Content starts

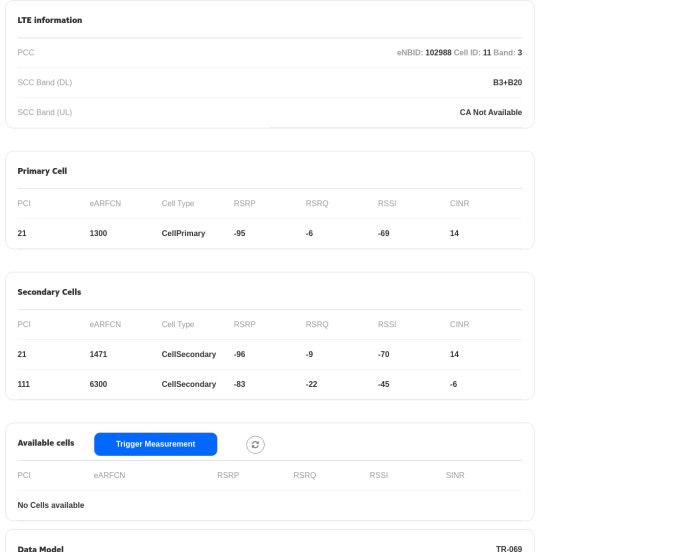Select the eNBID value 102988

(438, 52)
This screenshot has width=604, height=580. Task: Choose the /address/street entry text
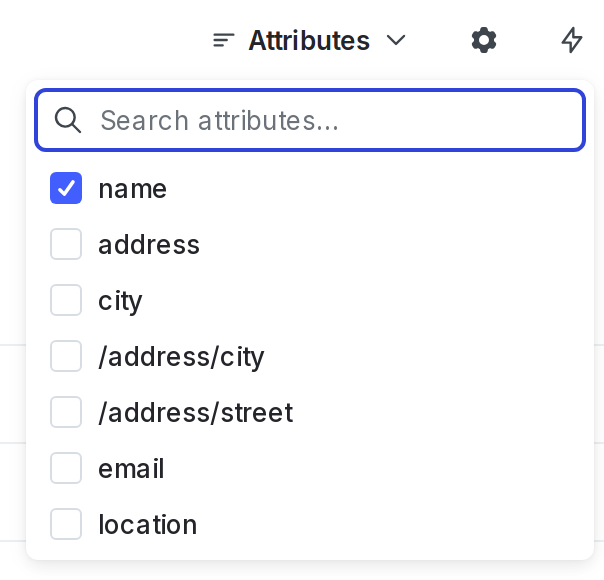[195, 413]
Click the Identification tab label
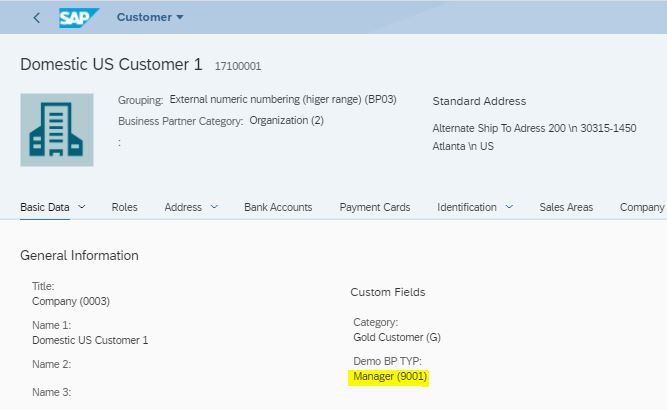The width and height of the screenshot is (667, 410). point(467,207)
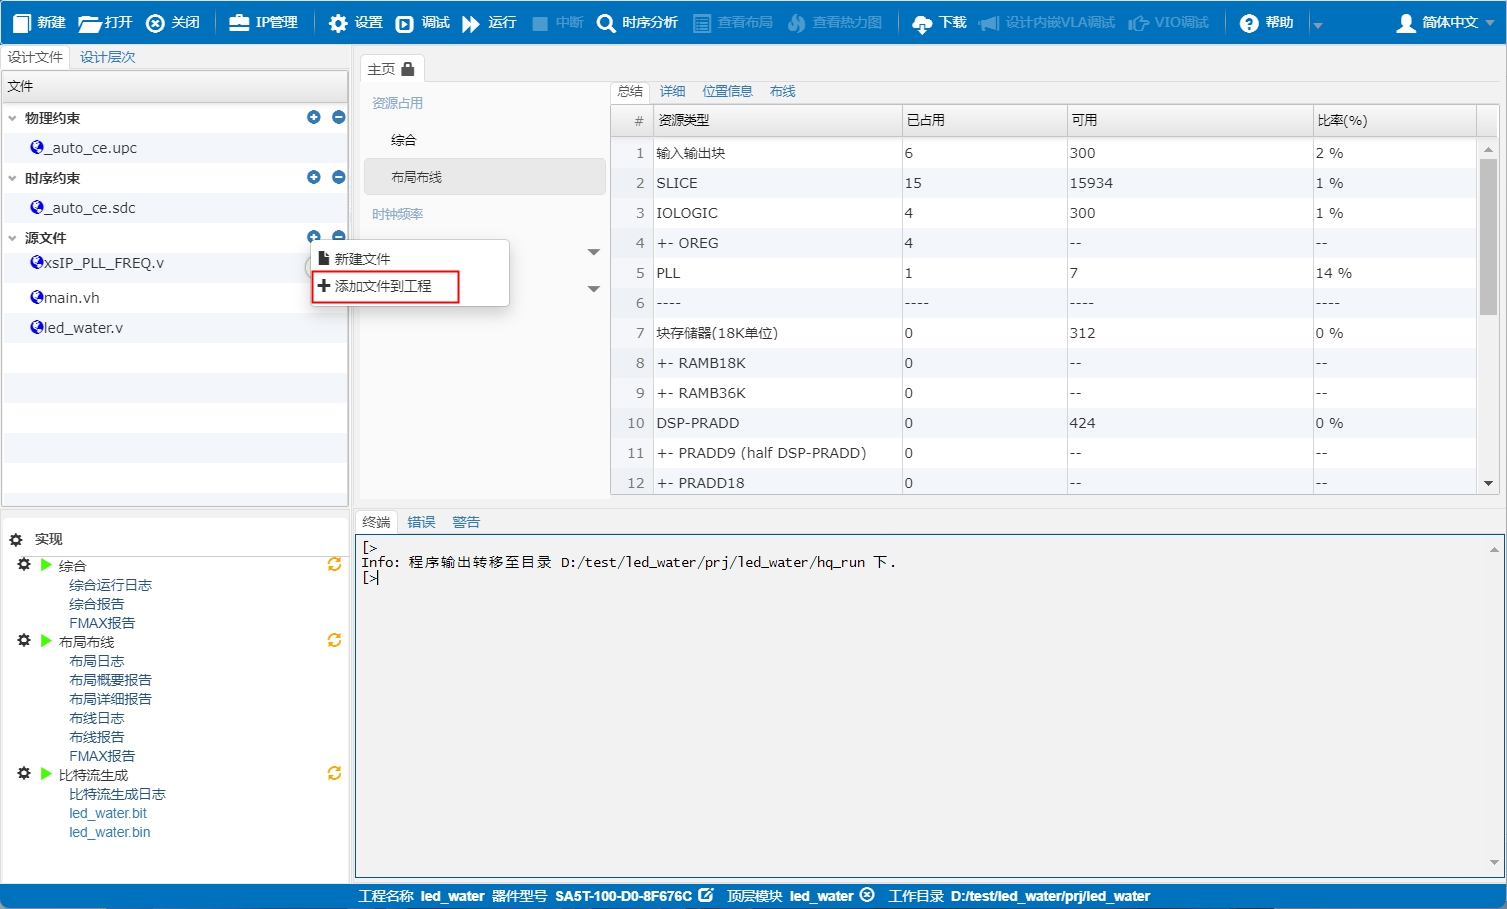Edit device model with pencil icon
The height and width of the screenshot is (909, 1507).
point(706,895)
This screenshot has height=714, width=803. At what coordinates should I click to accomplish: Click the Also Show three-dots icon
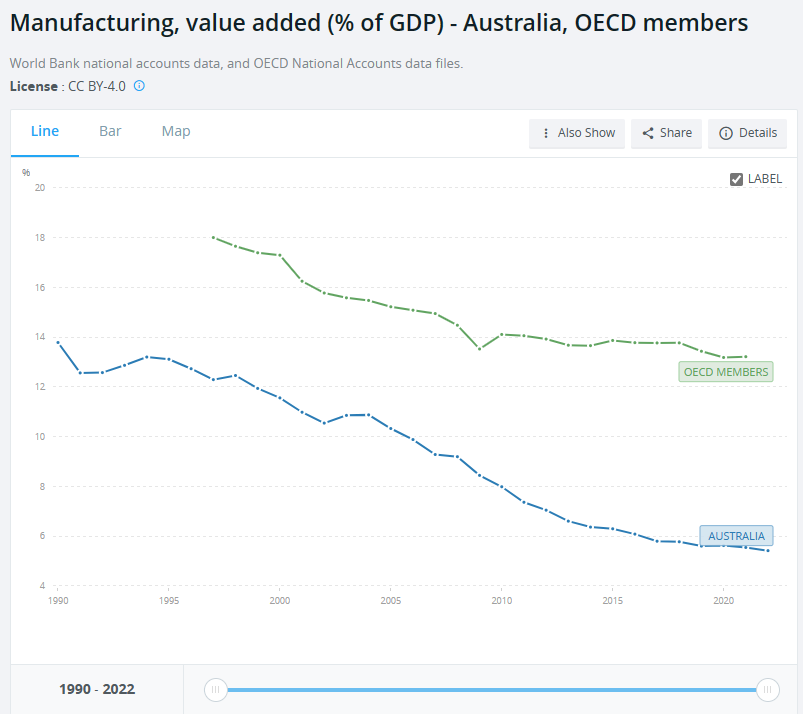(545, 133)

Content ends

**Problem requirements**
Take the line containing "This screenshot has width=604, height=580." and every line after it through the end of the data, and write them out exactly, with no pictures.

**Exercise response**
This screenshot has width=604, height=580. Task: Choose the /address/street entry text
[195, 413]
Click the Identification tab label
The width and height of the screenshot is (667, 410). point(467,207)
Edit device model with pencil icon
The height and width of the screenshot is (909, 1507).
point(706,895)
This screenshot has height=714, width=803. At what coordinates should I click to accomplish: Click the Also Show three-dots icon
(545, 133)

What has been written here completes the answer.